REQUIREMENT:
Repeat the lines word for word, starting at the line that contains "Screen dimensions: 454x205" and continuing through the last line of the material.

Stored data entries
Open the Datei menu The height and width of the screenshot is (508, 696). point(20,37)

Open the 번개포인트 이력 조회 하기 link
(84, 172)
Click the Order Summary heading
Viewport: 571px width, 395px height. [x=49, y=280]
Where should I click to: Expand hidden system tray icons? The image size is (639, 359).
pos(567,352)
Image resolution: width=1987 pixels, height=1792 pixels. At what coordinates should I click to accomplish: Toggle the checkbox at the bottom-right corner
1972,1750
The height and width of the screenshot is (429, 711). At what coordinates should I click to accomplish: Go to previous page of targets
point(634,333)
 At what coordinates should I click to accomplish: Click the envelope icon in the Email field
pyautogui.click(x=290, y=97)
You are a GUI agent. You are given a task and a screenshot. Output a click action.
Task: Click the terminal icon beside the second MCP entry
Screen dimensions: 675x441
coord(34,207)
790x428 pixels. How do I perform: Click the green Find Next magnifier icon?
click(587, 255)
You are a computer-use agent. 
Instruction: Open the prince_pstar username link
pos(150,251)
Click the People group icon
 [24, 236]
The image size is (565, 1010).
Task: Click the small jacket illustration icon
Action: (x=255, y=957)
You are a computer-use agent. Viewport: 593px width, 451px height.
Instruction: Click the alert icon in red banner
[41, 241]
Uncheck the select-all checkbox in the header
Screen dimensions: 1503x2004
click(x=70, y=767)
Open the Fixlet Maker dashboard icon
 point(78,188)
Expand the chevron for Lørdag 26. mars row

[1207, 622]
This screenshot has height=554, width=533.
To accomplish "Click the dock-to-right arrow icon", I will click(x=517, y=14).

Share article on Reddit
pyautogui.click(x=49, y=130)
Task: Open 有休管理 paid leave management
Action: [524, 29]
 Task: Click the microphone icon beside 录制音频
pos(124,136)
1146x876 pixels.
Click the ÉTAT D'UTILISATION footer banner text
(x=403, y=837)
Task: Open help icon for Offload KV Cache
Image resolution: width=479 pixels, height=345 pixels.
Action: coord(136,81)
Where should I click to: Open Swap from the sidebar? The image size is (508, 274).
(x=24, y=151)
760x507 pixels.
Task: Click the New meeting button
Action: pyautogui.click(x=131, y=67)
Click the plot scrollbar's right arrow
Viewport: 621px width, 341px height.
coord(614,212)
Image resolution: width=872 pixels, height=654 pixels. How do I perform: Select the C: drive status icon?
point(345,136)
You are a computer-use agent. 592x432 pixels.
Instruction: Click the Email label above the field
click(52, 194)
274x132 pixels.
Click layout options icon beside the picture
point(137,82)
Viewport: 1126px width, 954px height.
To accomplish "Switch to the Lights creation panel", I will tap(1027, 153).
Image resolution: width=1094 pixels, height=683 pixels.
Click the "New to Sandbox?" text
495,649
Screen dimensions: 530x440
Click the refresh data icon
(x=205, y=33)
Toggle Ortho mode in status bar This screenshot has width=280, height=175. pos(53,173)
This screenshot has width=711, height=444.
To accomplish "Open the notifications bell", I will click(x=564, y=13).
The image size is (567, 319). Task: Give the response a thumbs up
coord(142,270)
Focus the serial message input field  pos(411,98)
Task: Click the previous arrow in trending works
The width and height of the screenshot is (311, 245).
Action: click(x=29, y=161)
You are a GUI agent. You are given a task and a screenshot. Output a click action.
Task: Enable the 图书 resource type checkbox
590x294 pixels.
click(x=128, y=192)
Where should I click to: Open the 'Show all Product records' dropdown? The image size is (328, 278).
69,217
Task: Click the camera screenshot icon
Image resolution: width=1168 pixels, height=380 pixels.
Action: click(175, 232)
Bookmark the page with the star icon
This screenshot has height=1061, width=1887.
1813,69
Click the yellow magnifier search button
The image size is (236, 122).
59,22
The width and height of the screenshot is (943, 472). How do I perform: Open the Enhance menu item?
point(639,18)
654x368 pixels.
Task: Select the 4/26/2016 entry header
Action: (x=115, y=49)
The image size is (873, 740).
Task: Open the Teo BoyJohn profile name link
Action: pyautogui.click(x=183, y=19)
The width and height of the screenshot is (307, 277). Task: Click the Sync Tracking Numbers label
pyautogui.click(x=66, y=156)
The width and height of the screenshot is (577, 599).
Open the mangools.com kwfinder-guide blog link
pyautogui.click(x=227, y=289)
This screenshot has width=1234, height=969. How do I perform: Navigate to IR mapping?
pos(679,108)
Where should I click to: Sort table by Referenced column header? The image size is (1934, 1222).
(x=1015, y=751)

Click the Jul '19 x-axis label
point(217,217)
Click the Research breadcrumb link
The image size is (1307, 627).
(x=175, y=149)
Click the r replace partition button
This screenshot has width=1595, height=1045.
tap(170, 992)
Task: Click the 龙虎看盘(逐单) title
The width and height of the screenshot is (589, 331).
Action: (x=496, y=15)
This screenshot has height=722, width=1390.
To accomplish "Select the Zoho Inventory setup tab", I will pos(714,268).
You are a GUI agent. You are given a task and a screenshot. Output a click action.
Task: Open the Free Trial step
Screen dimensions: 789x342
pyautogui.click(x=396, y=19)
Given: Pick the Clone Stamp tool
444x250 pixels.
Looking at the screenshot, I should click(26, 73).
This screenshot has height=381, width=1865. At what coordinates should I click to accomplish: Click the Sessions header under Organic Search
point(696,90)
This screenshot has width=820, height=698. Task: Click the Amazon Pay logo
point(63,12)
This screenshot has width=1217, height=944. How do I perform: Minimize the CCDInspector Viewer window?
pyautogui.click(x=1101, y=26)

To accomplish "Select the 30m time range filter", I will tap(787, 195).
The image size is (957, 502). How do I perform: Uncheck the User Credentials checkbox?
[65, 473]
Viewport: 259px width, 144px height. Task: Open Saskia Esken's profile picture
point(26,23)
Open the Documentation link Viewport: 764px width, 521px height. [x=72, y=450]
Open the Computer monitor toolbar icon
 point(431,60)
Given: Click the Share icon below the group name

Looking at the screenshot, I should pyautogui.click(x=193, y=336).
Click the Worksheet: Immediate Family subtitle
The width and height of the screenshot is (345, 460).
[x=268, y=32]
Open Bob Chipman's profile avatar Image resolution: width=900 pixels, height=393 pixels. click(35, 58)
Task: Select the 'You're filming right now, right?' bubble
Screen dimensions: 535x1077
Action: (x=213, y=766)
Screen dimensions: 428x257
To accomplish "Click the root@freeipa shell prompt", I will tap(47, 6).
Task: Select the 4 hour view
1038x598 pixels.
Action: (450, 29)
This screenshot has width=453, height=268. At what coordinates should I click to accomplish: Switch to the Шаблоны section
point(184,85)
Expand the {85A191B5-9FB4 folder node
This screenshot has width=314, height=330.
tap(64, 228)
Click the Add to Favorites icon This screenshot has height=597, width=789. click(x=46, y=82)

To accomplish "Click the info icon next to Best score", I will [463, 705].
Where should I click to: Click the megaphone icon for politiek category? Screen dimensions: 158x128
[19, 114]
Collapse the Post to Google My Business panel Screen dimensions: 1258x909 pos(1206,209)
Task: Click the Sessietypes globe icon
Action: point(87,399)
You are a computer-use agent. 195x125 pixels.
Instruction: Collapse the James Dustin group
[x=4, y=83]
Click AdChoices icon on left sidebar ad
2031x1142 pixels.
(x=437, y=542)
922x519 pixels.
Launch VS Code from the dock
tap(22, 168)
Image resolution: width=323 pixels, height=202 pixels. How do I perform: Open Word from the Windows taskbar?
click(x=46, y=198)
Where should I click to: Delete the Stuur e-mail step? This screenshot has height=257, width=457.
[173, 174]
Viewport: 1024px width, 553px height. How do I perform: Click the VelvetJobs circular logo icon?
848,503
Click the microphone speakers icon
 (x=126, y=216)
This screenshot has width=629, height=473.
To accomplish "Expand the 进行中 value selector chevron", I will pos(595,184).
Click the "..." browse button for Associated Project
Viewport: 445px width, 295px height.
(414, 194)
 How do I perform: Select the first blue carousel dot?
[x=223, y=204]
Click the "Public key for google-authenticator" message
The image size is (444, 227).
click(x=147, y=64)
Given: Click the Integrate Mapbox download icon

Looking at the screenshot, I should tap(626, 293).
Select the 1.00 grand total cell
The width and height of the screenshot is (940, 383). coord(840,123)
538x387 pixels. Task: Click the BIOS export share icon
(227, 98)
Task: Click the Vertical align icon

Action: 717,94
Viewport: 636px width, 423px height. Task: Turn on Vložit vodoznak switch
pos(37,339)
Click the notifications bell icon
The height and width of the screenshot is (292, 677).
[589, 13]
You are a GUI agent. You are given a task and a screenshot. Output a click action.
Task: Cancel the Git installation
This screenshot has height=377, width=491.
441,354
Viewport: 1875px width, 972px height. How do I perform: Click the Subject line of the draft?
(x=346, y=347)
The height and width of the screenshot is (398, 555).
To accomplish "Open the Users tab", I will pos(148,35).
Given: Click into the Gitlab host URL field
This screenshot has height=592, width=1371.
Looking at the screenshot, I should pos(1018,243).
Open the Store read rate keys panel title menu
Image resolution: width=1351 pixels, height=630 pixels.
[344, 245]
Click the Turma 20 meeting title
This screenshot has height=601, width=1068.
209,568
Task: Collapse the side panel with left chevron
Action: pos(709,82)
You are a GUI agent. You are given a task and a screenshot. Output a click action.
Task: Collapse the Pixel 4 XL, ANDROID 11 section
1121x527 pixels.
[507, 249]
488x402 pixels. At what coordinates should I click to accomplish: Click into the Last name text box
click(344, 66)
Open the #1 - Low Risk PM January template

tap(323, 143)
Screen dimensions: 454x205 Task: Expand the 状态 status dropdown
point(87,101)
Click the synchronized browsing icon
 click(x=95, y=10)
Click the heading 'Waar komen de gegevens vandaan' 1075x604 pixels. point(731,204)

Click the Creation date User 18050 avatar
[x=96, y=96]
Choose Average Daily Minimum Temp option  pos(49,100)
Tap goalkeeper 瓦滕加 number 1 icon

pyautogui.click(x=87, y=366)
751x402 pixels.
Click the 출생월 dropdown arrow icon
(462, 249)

FINAL RESULT:
Screen dimensions: 454x205 Task: Expand the 状态 status dropdown
point(87,101)
Click the synchronized browsing icon
 click(x=95, y=10)
Click the heading 'Waar komen de gegevens vandaan' 1075x604 pixels. point(731,204)

Click the Creation date User 18050 avatar
[x=96, y=96]
Choose Average Daily Minimum Temp option  pos(49,100)
Tap goalkeeper 瓦滕加 number 1 icon

pyautogui.click(x=87, y=366)
751x402 pixels.
Click the 출생월 dropdown arrow icon
(462, 249)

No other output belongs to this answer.